The Community Acquires a Right to Reasonable Compensation from Community Efforts Devoted to Separate Property, if the Business Has Increased in Value During the Marriage and the Increase was Due Primarily to the Efforts of the Spouse
In Cozzi, Husband brought into the marriage separate real property and other investments. During the marriage Husband’s only income was derived from these investments. At the divorce trial Wife’s divorce lawyer argued that she had acquired an interest in Husband’s investments because they both contributed community labor to manage the investments during their marriage. The divorce court ruled that the investments were Husband’s separate property and Wife’s divorce attorney appealed.
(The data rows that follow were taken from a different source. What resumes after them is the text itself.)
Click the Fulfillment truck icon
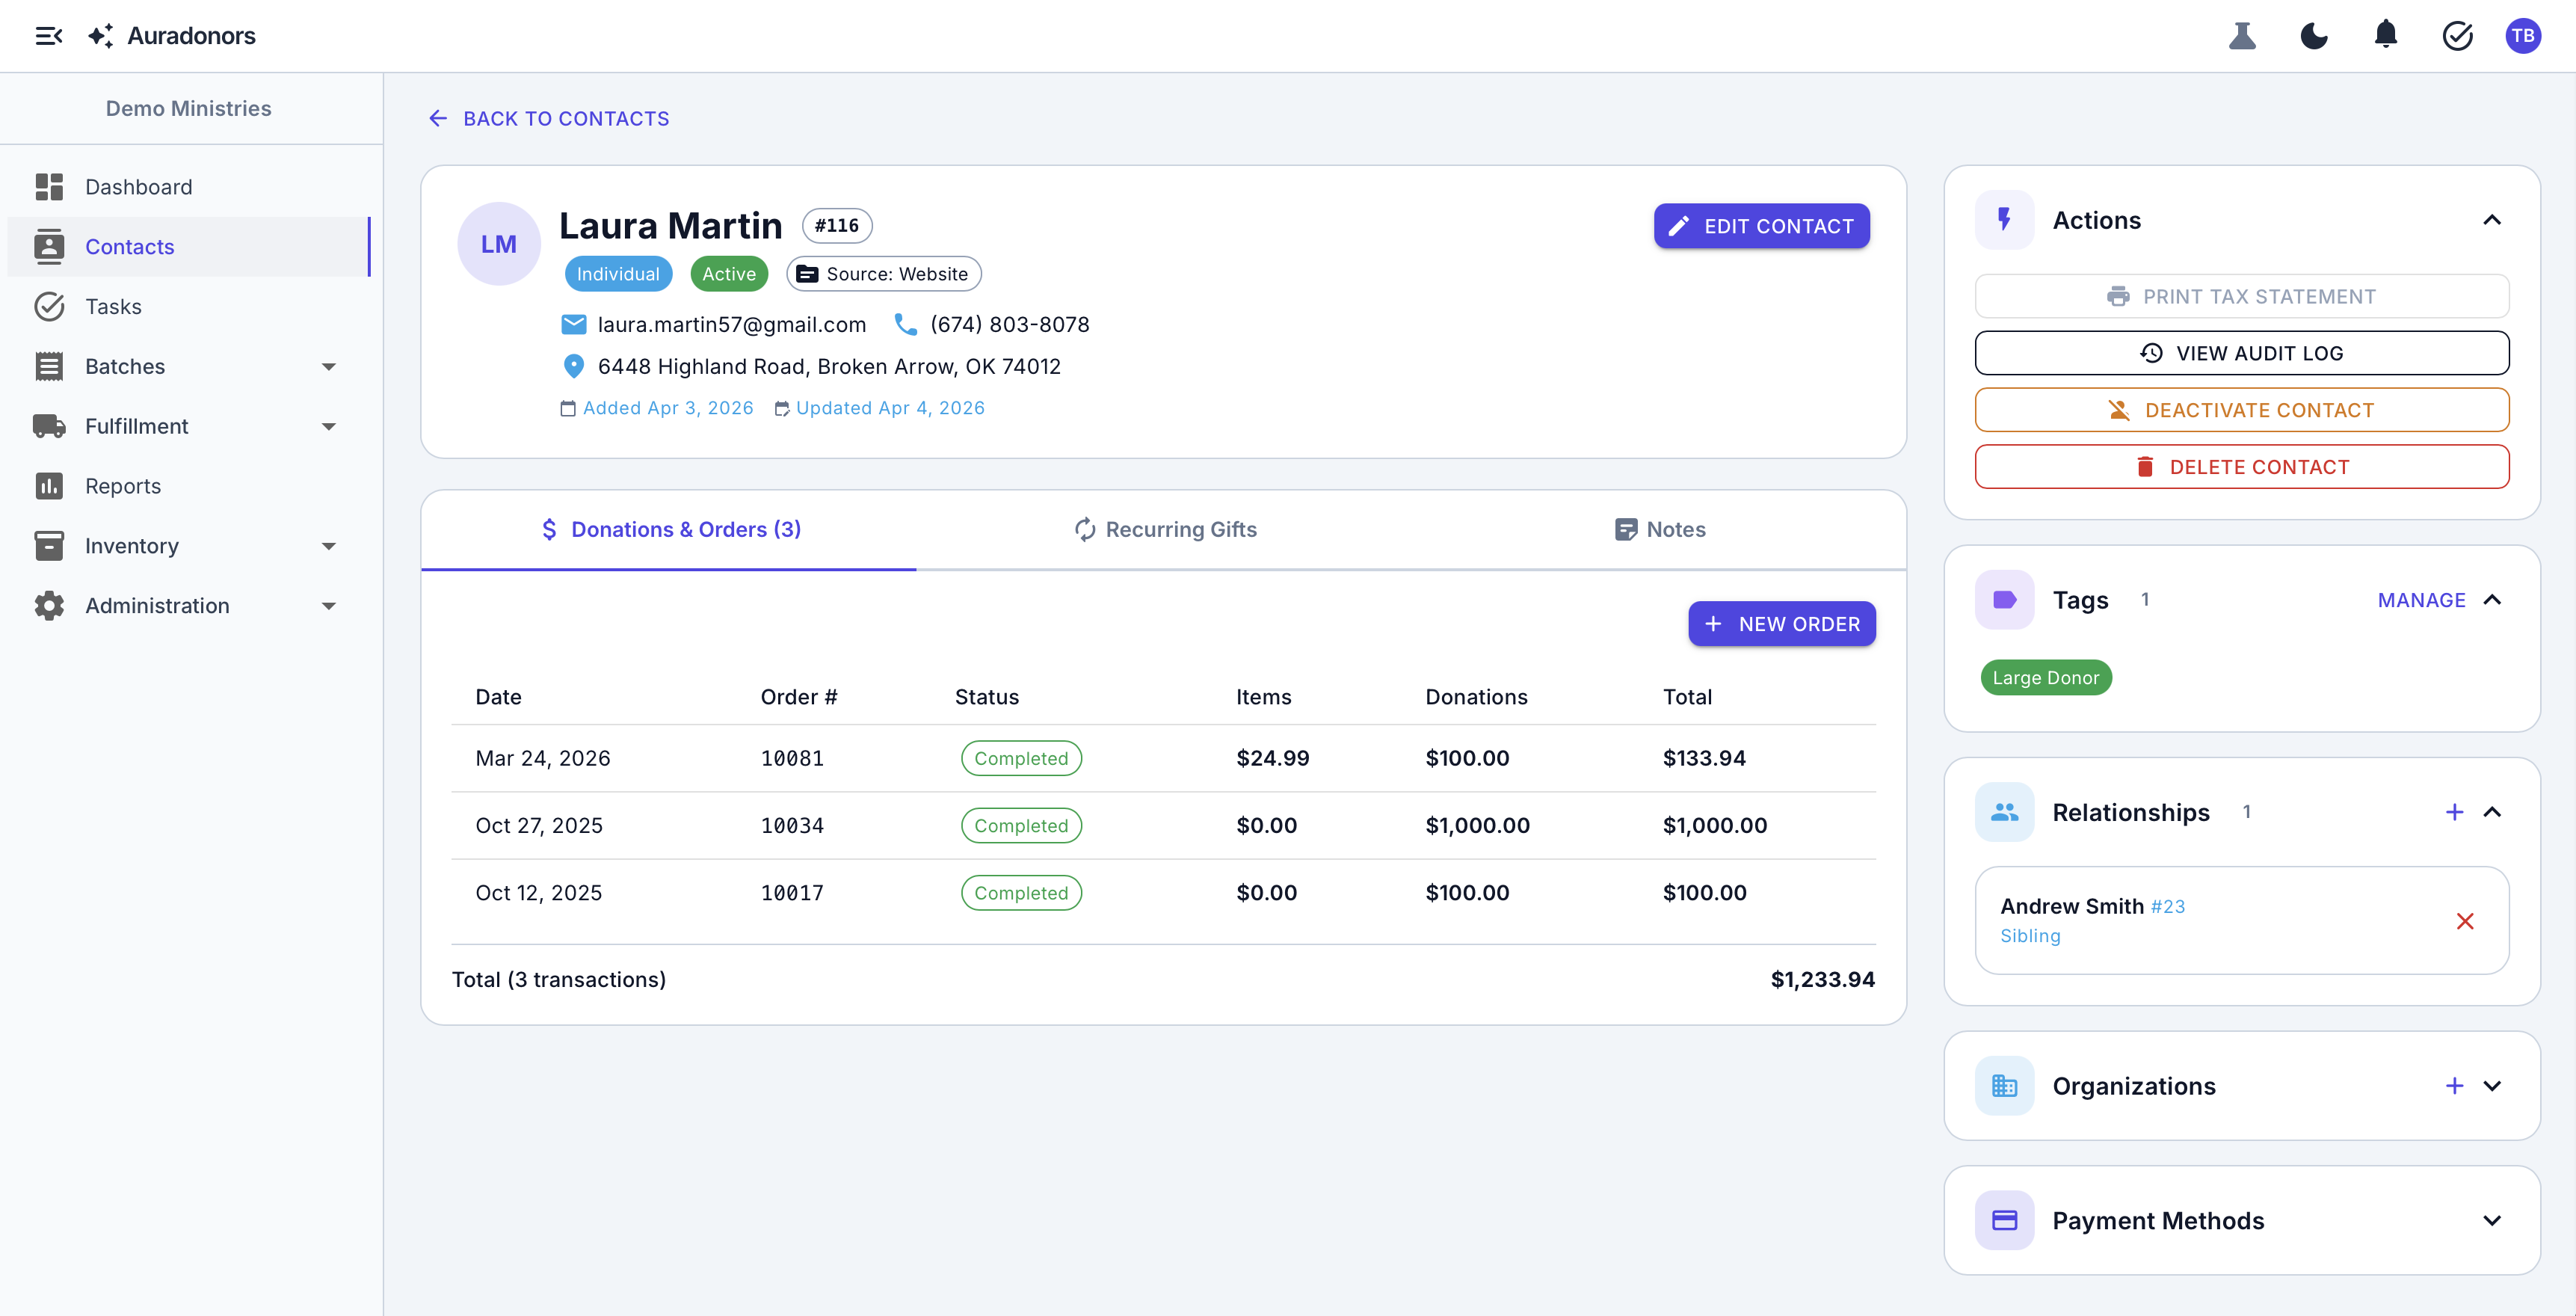Image resolution: width=2576 pixels, height=1316 pixels. [50, 426]
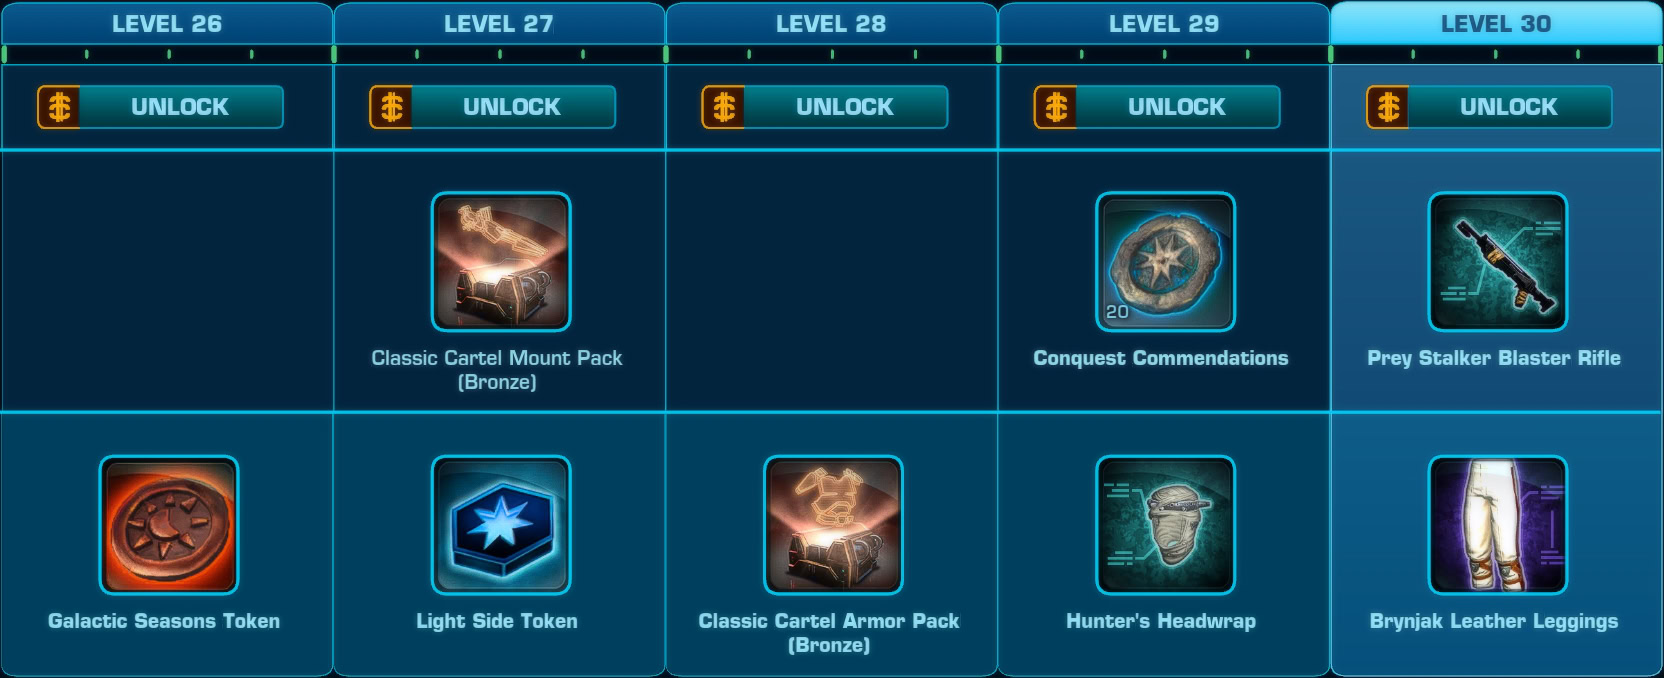Switch to the Level 26 column header

167,23
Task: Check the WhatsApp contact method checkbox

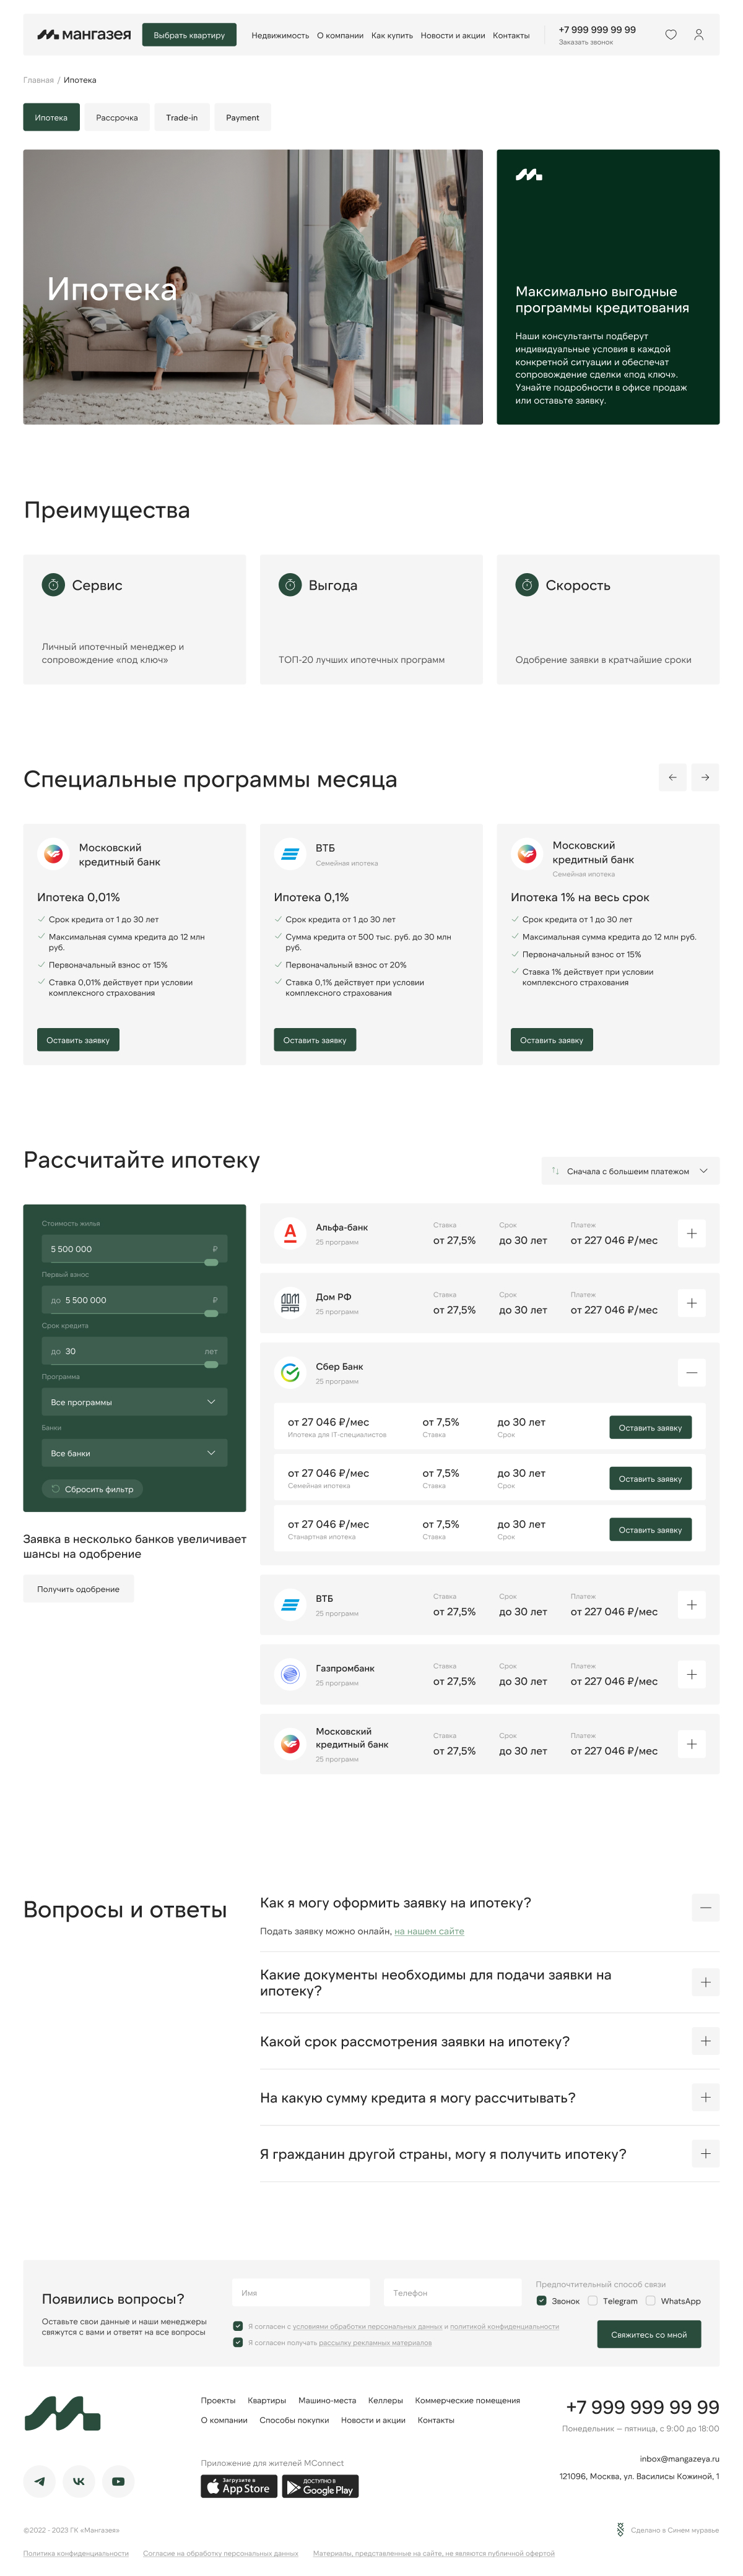Action: [651, 2300]
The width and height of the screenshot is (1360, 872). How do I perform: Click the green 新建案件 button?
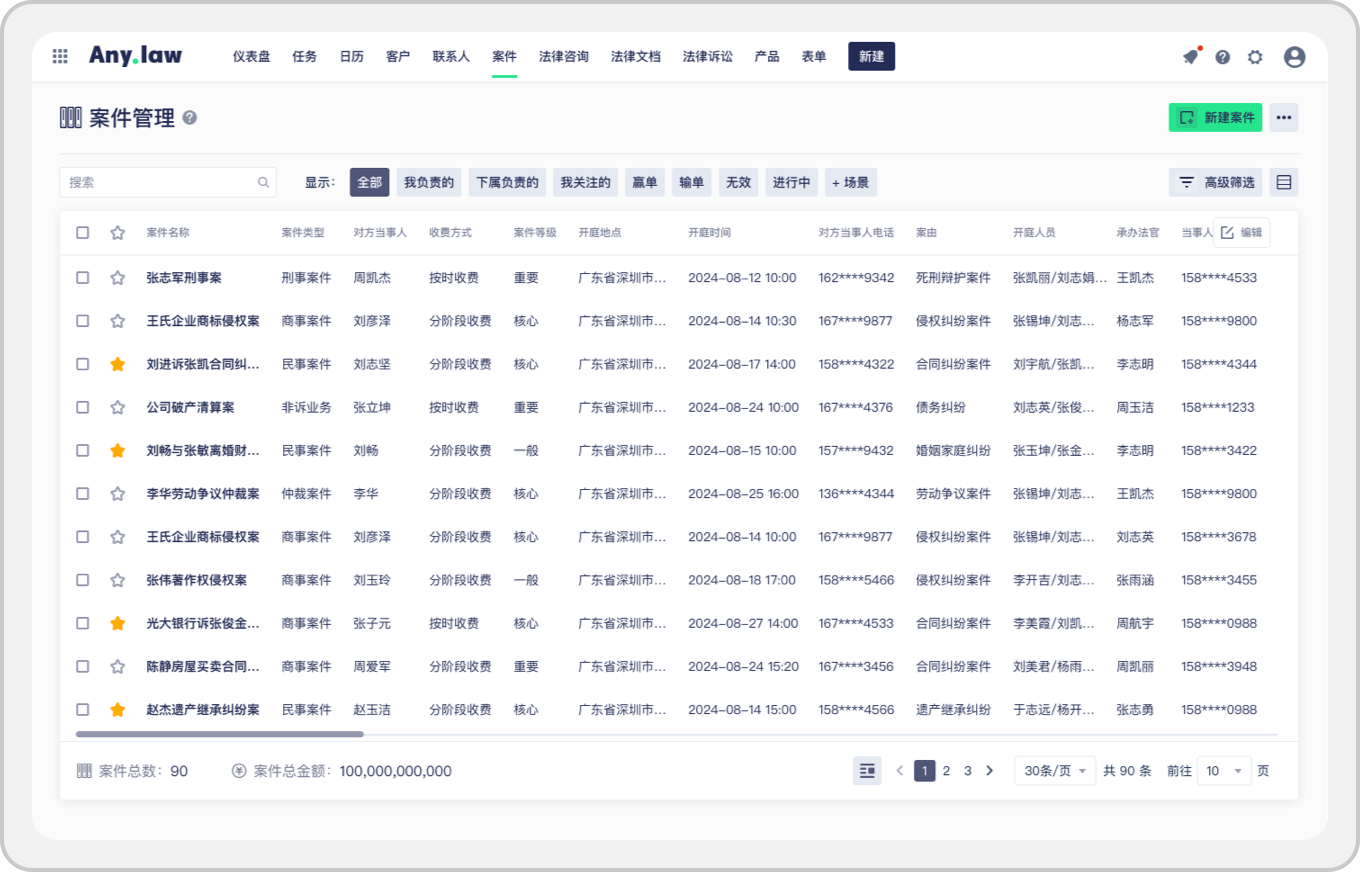click(x=1215, y=118)
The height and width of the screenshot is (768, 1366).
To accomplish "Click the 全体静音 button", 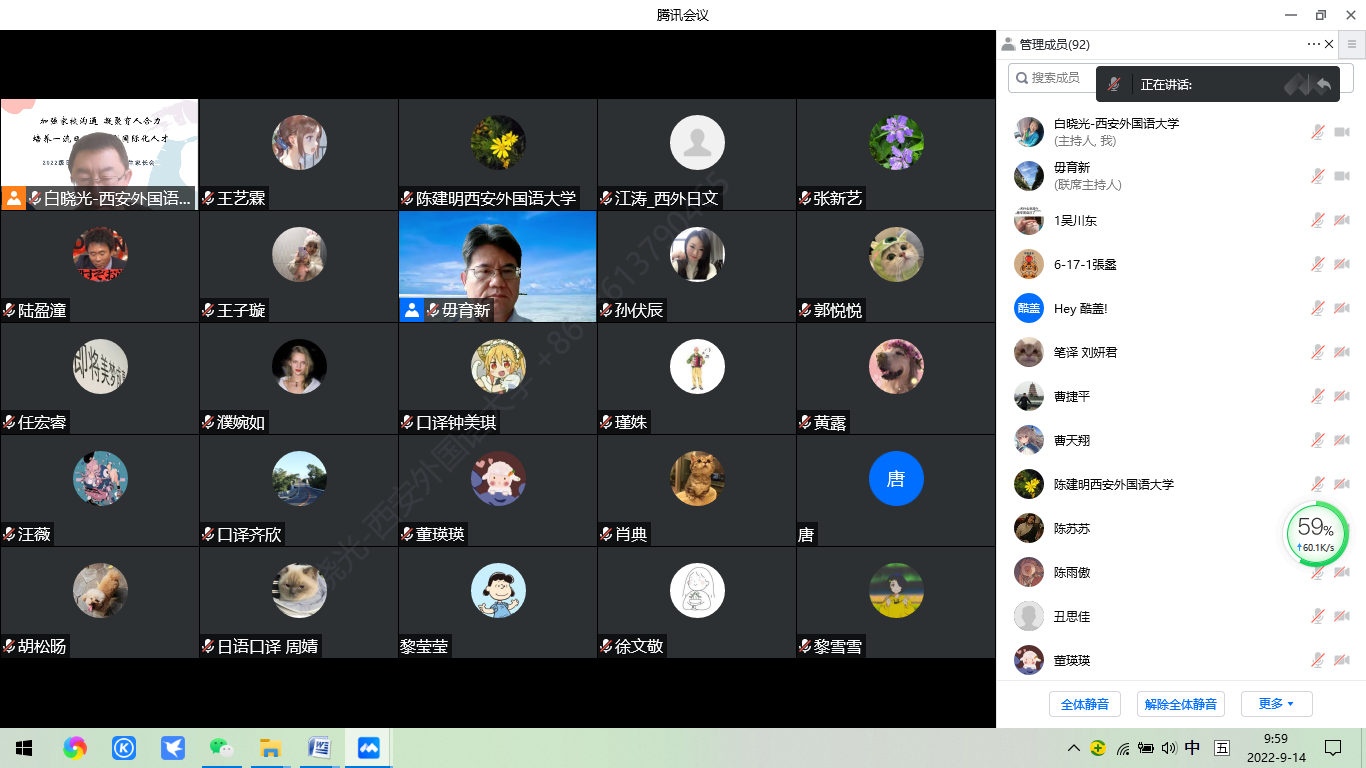I will [1084, 704].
The Second District Court of Appeal affirmed the divorce court’s ruling, stating, “Assuming the care and maintenance of income properties owned by [husband] to be a ‘business,’ it is not the profits of the business, but only the ascertained earnings of the [husband] from his individual efforts in managing, laboring on and caring for such property, in the nature of salary, wages or the equivalent thereof, which would be community property.” Because Wife’s divorce attorney failed to show what reasonable compensation should have been for Husband, the divorce court could properly conclude that the earnings from the business supported the community and thus the community had been adequately compensated for Husband’s efforts. Therefore, the community acquired no interest in the increase in value of Husband’s separate property investments other than what had already been used to support the community during the marriage.